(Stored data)
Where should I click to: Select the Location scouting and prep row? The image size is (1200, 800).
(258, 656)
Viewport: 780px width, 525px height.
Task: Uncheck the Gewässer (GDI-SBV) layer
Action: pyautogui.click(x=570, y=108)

HOW TO COMPLETE THIS TASK:
Please set down each entry again, word for word.

RESPONSE TO THE EXERCISE:
Where should I click to: Select the Location scouting and prep row? The image size is (1200, 800).
(258, 656)
Viewport: 780px width, 525px height.
Task: Uncheck the Gewässer (GDI-SBV) layer
Action: pyautogui.click(x=570, y=108)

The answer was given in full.